> **Kutipan untuk Dibaca**
:::::

Biografi Seniman Tari - Huriah Adam

Huriah Adam | TokohIndonesia.com | Repropicasaweb.com

Huriah Adam merupakan salah satu tokoh seni tradisional tari Minang. Dia menggali semua potensi ragam gerak Randai ke dalam bentuk tarian baik dilakukan secara berkelompok maupun perseorangan atau pasangan. Menurutnya, ragam gerak pencak silat merupakan materi pada tari tradisional Minang.
Huriah Adam lahir dari pasangan Syeh Adam Balai-Balai dan Fatimah di sebuah rumah sederhana, yang terletak di desa Balai - Balai, Padang Panjang pada 6 Oktober 1936. Namanya diambil dari bahasa Arab yang berarti "kemerdekaan". Di kemudian hari makna tersebut memang benar-benar menjelma dalam dirinya dimana Huriah Adam dikenal sebagai seniman pencari kemerdekaan.
Ayahnya Syeh Adam, B.B. adalah seorang ulama yang mempunyai minat besar dan usaha nyata untuk mengembangkan kesenian di daerahnya. Saudara-saudaranya, yaitu, Bustanil Arifin, Irsjad dan Achyar, mengarahkan perhatian utamanya ke bidang musik, sedangkan ia sendiri bergerak paling banyak di bidang tari dan seni lukis.
Sosok yang berperan sebagai pembuka jalan bagi pengabdiannya kepada seni ialah ayahnya sendiri. Meskipun beliau seorang guru agama, tidak dipaksanya sang anak menekuni agama saja. Dia juga melihat bakat seni yang besar pada anak-anaknya, sehingga dilengkapilah madrasahnya dengan pentas dan alat-alat musik.

:::::

> **Data yang Disediakan**

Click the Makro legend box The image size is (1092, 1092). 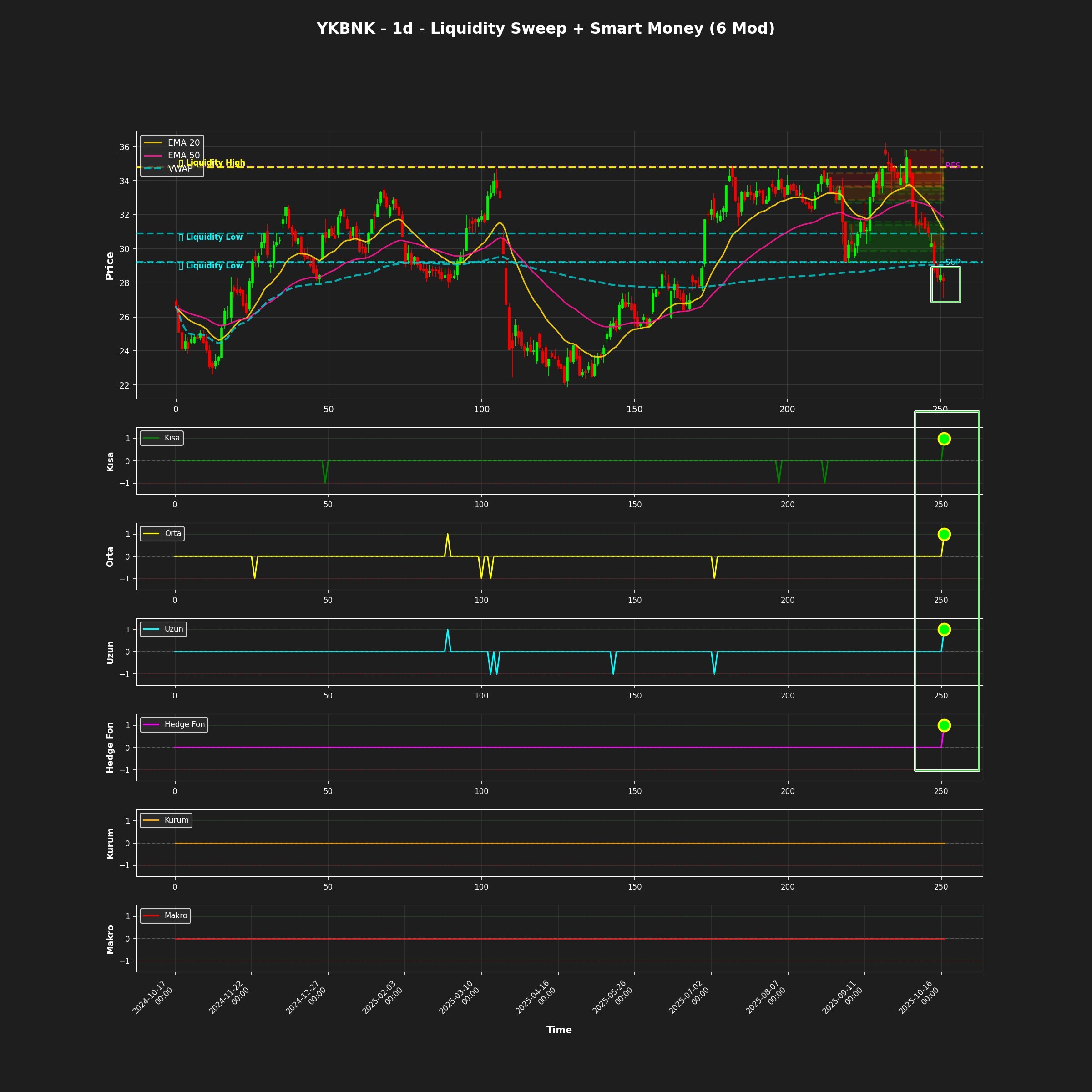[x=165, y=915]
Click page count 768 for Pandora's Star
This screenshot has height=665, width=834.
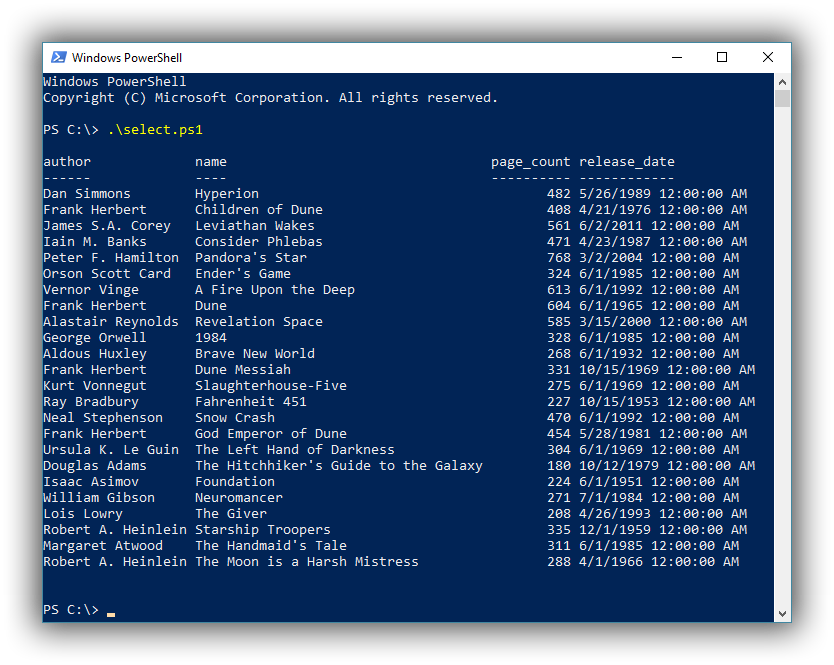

:::::

> **Latihan**
Menurut teks tentang Huriah Adam, apa arti namanya yang diambil dari bahasa Arab?

> **Hasil Latihan**
Namanya berarti "kemerdekaan".